By Bruce Robinson
Casino capitalism is coming to Manchester! The government plan to use the licensing of large scale gambling as a means of urban regeneration. Manchester, the surprise location for the first "super-casino", is frankly referred to by the chair of the independent Casino Advisory Panel as "a good place to test the social impact" of large casinos or, as the Manchester Evening News put it, "a better guinea pig" than the alternatives of Blackpool or the Dome.
East Manchester, the proposed location for the casino, has been decaying at least since the last of the old industries closed in the 80s. Promised benefits from investment from the Commonwealth Games and a few new mixed-ownership developments on the edges of the area have failed to reverse the situation. Now the casino is being offered as a solution to the problem of urban decay.
Many local people have welcomed the prospect of 2,770 promised jobs. But, while there may be a small number of high paid, permanent jobs, many will either be temporary (as with the construction) or low-paid, as is usually the case in the leisure industries. There may also be a swimming pool, ice rink or restaurants, but all run for private profit.
According to the Daily Telegraph, council leader Richard Leese has now also said that bidders for the casino need not even locate it in East Manchester: "It is going to be an open tender process and operators can come forward with other sites. We will have to judge those on their merits."
The favourite to win the contract is Sol Kerzner, best known for building a leisure complex in one of the apartheid "homelands" to allow white South Africans to avoid the laws forbidding gambling and sex shows under the apartheid regime. Kerzner has apparently met government ministers 12 times and is also linked to Philip Anschutz, who entertained John Prescott in Texas.
There is little reason to believe that money generated by the casino will necessarily remain in the area. The appeal of gambling as an investment for capital is that, as long as the punters can be lured in, money just makes more money.
Money may flow into the area but there is nothing to stop it going straight out again.

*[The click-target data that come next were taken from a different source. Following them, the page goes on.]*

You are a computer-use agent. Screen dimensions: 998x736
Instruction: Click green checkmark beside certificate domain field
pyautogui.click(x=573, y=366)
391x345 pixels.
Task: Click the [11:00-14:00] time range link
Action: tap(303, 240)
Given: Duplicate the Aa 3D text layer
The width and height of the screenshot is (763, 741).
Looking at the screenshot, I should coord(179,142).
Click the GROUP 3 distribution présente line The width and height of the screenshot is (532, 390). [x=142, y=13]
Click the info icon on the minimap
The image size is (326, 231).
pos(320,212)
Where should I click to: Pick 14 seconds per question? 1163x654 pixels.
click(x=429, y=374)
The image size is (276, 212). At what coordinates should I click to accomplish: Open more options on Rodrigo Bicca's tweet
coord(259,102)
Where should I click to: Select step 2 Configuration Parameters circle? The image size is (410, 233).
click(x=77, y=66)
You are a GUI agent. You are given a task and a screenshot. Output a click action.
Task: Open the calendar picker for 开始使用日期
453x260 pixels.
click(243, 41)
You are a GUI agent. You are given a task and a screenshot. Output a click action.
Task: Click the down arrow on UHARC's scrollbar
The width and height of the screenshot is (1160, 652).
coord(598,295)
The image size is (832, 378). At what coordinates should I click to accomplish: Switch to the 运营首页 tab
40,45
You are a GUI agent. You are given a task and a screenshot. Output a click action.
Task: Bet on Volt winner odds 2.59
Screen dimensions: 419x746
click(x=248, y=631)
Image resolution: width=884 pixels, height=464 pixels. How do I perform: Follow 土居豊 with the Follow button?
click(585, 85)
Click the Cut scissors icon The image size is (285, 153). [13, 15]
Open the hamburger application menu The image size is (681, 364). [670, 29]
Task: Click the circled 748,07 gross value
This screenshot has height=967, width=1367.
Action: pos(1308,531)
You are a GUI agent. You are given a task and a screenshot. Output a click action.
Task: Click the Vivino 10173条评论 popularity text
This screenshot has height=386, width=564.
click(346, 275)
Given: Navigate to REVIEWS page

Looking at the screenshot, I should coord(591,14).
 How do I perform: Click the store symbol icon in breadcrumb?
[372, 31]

The initial investment in buildings and infrastructure are likely to be the only fixed investments that go into the area. There may also be a few new hotels or shops, but there is nothing to stop the gamblers shopping or staying elsewhere - and given the state of East Manchester it is likely they will prefer the city centre.
The government is blasé about the social problems that might arise from putting high-stakes gambling into a run-down, low-income area. A rise in gambling addiction is widely predicted and it will have an impact on the worst off, drawn in by the prospect of winning big money. Crime is expected to follow. There are worries about organised crime, local gangs, drugs and the impact on the youth of the area. One sceptical local worker put it graphically: "What kind of people is it going to bring in? You're going to get the yuppie-yah-yahs over there with all their money and the scroats from round here trying to part them from their winnings with a brick round the head. The kids here being shown what the have-gots have. There'll be drug dealers. God knows. It'll make it all much worse."
The casino as regenerator is only one particularly grotesque example of how the interests of capital have come to be the most important determinant of the nature of the cities in which we live. Cities bid against each other to attract capital by promising an attractive (read, profitable) environment in which to invest. Often some publicly owned assets - often land or the right to build on it - are added as sweeteners. Losers - here Blackpool and south east London - have no alternative way to raise money.
The social democratic belief of old-fashioned Labour right-wingers such as Herbert Morrison in London in public works and local government as a means to provide directly for the working class has disappeared as the Labour government and local councils have embraced neo-liberal market-oriented solutions, based on the idea that with a small push from the state the benefits of private investment can trickle down to the most deprived parts of society.
The results can be seen in Manchester where the city centre has plenty of posh shops and housing for the well off (some for the very rich), tenants in the south of the city are just voting on whether to hand council housing over to a housing association and, when the old council flats in Hulme were pulled down, they were largely replaced by private housing. Manchester also has some of the worst health statistics in the country while there are cuts in provision or freezes on recruitment of trained health workers.
It is not then that there is no alternative to the casino or that other needs of the local population have been met. Rather it is that Labour local and national government have abandoned any attempt to remake the city even along social democratic lines and are instead casting around for projects that will attract private capital.
Coincidentally, a few days before the casino decision I heard the Marxist geographer David Harvey speak on "Neo-liberalism and the city". Harvey has long argued that to avoid crisis and aid the circulation of capital, there is a need for the remaking of cities to absorb an excess of capital through investment in buildings and infrastructure. In this way, the dominance of financial capital under neo-liberalism has remade cities in the image best suited to capital's needs rather than the requirements of those who live in them.
He concluded his talk by saying: "We are not making the city after our heart's desire. We live in cities that are being remade to absorb the capital surplus. Unless we confront that issue head on by saying that is not going to drive the system any more, we are doomed to live in cities that are made and remade again and again around this dynamic."
The transformation of Manchester in the last 10 years has occurred without much of a challenge to the way the city has been refashioned in this way. The super-casino project is merely the latest way of doing it - and one which shows most transparently what is going on.